The difference in the part two that we need to get the multiply for three numbers that sum to 2020

We can use the same naive solution by using brute force with three loops.

function p2(input) {
  for (let i = 0; i < input.length; i++)
    for (let j = 0; j < input.length; j++)
      for (let k = 0; k < input.length; k++)
        if (input[i] + input[j] + input[k] === 2020)
          return input[i] * input[j] * input[k];
}

Day 02

[part 01 - part 02]

part 01 ⭐

We have a list of passwords with validation rules, So we should validate each password and submit the total number of valid passwords.

1-3 a: abcde
1-3 b: cdefg
2-9 c: ccccccccc

First, let’s create an parser to extract information from each line.

const getPasswordsList = () =>
  readFileSync(path.resolve(__dirname, 'input.txt'), 'utf8')
    .split('\n')
    .filter(Boolean)
    .map((i) => i.split(/[-,:,\s]+/));

We read the input.txt file and convert it into an array by split each line using .split(\n) then we will use regex to extract min, max, target, and password on each line by using multi separator: -, :, and \s for space.

If you interred to learn more about split with regex I highly recommend to watch Regular Expressions: split() - Programming with Text video.

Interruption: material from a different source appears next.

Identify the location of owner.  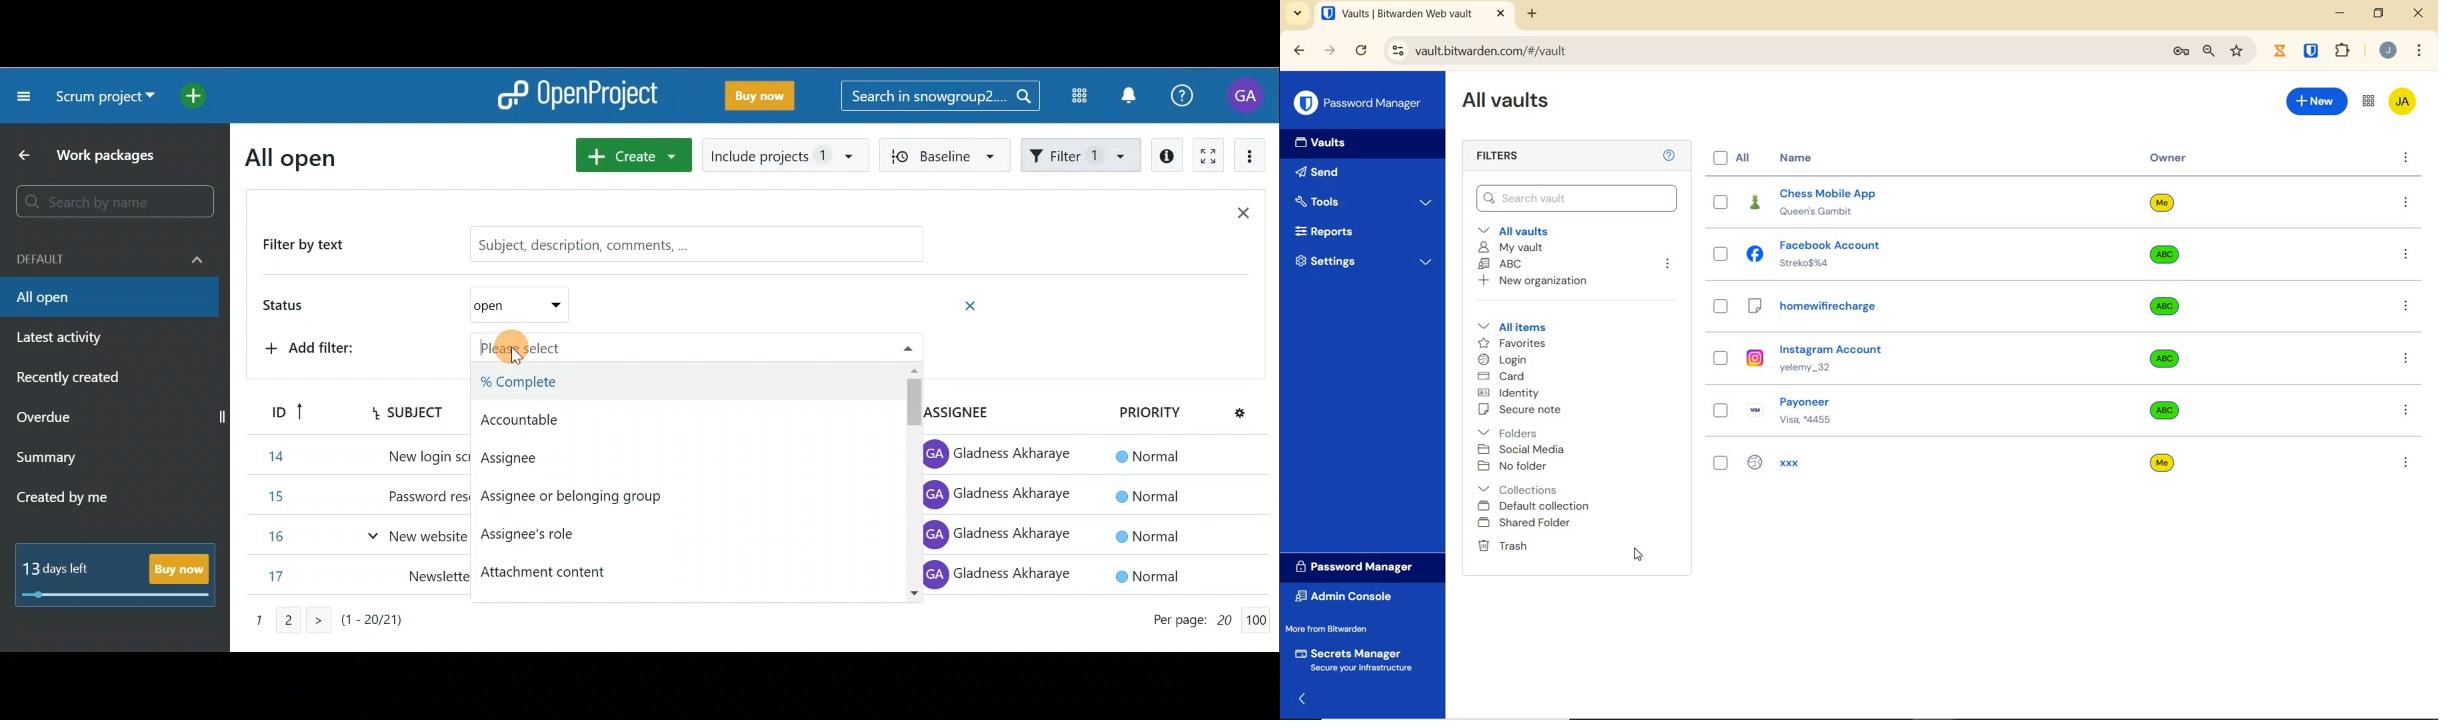
(2169, 159).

Now we are ready to write the validator function:

function getValidPasswordsP1(passwords) {
  return passwords.reduce((ans, [min, max, letter, password]) => {
    const count = password.match(new RegExp(letter, 'g'))?.length;
    return count >= +min && count <= +max ? ++ans : ans;
  }, 0);
}

part 02 ⭐

Actually the part two is a lot easier than the part one it assume the first two numbers are the positions for the target letter to only occurs in one of them.

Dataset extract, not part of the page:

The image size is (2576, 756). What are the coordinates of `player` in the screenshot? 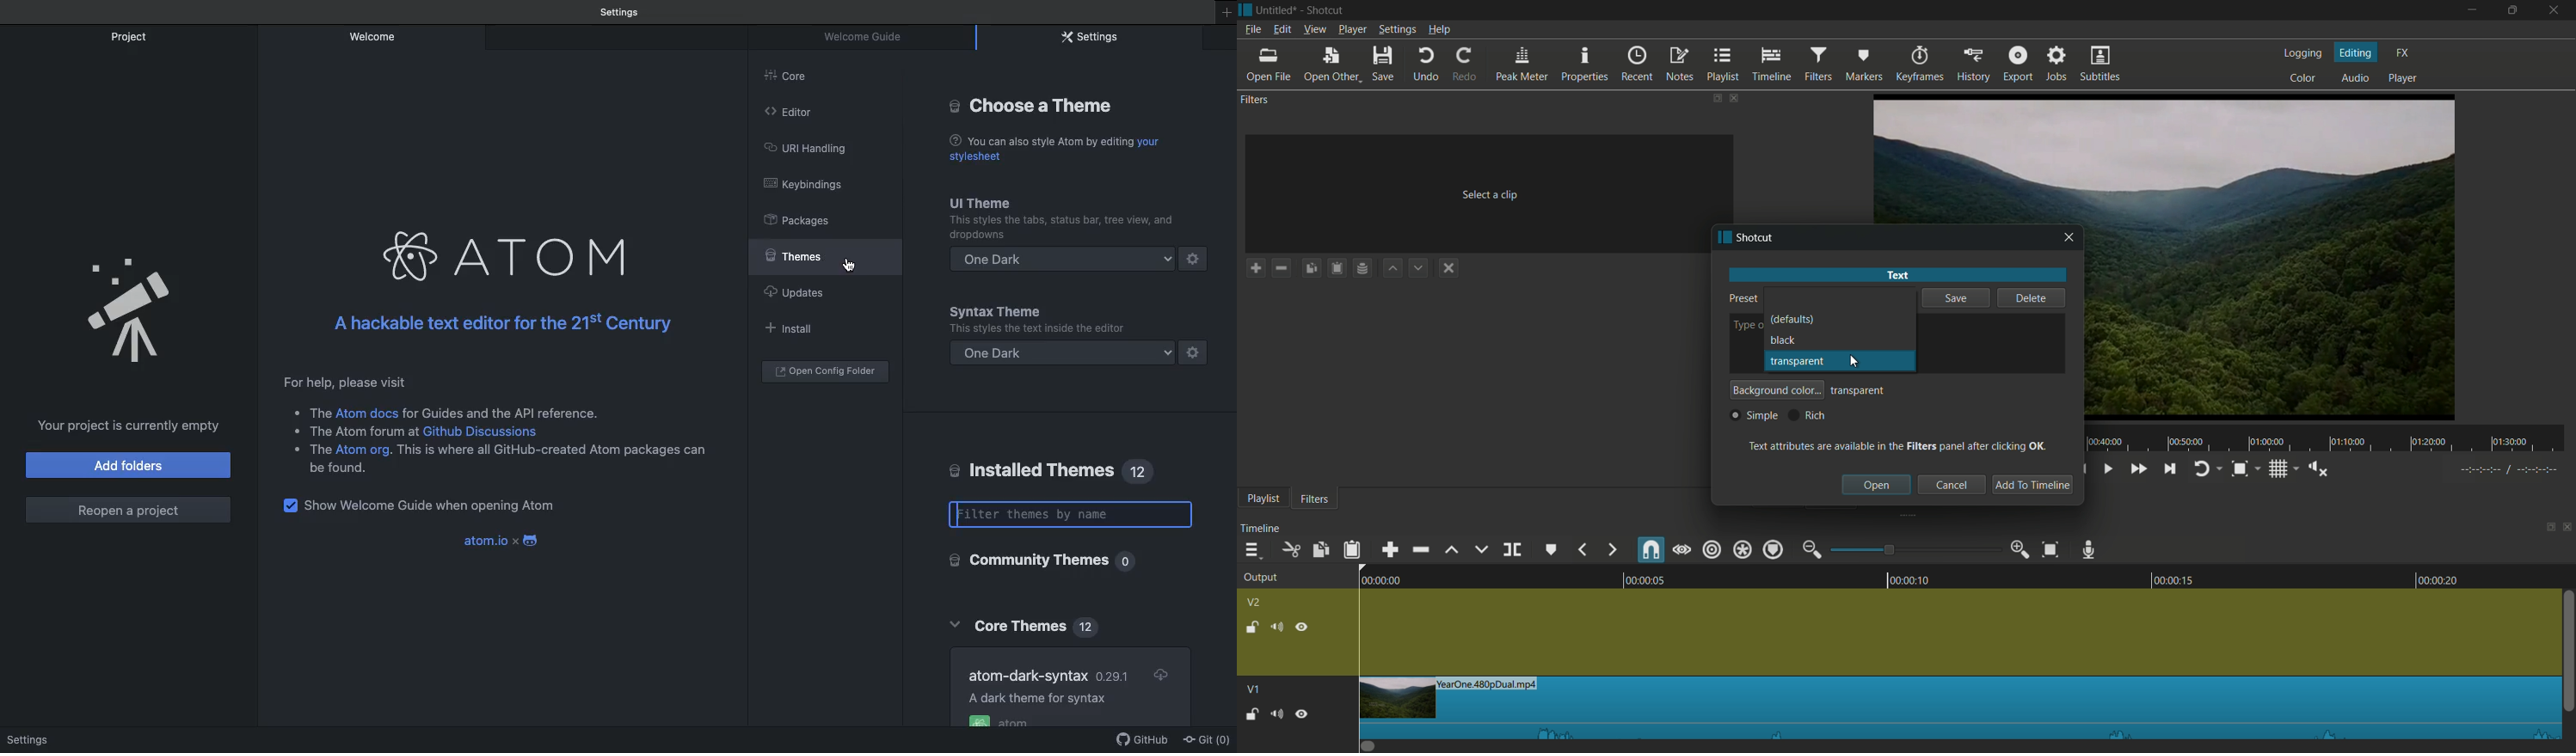 It's located at (2403, 79).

function getValidPasswordsP2(passwords) {
  return passwords.reduce((ans, [pos1, pos2, letter, password]) => {
    return (password.charAt(+pos1 - 1) === letter) ^
      (password.charAt(+pos2 - 1) === letter)
      ? ++ans
      : ans;
  }, 0);
}

Use the bitwise XOR to make sure it only occurs in only exact one position. you can check the MDN reference.